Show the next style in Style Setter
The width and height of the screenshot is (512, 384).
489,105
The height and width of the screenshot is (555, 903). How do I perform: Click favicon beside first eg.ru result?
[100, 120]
...
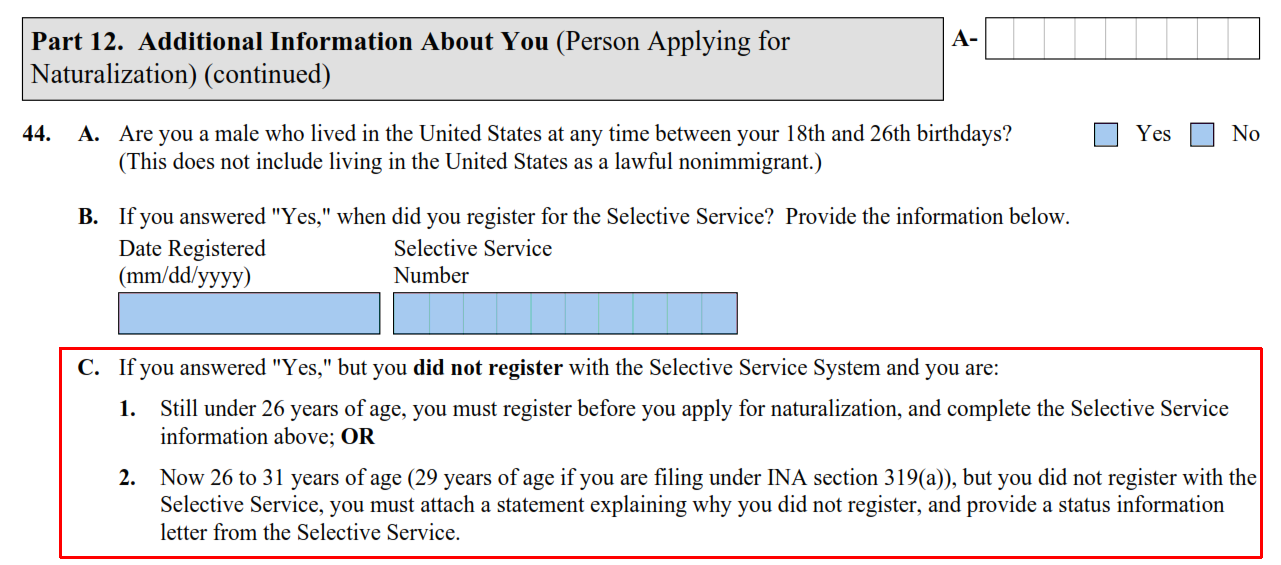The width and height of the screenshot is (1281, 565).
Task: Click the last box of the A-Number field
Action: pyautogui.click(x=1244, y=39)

The request |
Could you reproduce the rows word for word, starting at the line containing "The width and height of the screenshot is (1281, 565)." and ending at the line containing "Action: pyautogui.click(x=1244, y=39)", with both of those lines included? Leave the pictures out of your answer.

Finished exercise |
The width and height of the screenshot is (1281, 565).
Task: Click the last box of the A-Number field
Action: pyautogui.click(x=1244, y=39)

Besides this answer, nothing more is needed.